[Opening DATA RECORDS section]

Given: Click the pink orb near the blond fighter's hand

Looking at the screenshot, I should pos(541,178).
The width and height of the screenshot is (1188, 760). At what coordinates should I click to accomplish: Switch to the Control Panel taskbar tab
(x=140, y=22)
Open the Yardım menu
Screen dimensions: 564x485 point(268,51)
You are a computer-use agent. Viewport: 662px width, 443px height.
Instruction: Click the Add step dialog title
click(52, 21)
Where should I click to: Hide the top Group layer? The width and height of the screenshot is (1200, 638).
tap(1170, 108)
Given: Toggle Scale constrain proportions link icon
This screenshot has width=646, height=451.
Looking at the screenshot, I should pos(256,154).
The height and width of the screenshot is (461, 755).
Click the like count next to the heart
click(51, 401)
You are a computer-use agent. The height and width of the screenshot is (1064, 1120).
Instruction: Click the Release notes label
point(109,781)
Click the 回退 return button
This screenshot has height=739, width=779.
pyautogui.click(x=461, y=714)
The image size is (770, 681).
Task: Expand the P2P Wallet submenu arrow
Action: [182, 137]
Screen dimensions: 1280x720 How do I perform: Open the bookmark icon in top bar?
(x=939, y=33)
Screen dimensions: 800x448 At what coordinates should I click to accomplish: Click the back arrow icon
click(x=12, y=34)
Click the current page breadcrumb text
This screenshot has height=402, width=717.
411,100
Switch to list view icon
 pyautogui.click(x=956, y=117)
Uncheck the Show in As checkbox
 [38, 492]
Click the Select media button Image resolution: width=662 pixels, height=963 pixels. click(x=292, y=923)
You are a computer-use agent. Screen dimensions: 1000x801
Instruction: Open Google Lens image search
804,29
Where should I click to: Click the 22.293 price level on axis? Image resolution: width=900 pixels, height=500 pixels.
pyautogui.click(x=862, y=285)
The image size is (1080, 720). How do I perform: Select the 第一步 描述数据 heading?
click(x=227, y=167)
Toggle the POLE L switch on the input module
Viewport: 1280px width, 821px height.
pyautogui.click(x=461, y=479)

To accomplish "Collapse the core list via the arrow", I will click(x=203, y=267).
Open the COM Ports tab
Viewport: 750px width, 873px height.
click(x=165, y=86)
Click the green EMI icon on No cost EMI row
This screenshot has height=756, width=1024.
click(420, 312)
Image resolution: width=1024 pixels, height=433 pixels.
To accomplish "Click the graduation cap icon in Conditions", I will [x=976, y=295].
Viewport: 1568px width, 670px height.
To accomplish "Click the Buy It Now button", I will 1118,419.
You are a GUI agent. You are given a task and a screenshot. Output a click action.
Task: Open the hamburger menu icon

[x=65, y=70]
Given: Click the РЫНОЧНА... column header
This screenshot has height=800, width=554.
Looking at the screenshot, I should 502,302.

[Closing DATA RECORDS section]

» **TASK REQUIREMENTS**
Please give the number of lines in the data where "agent" appears, without any other words.

» **ANSWER TO THE EXERCISE**
4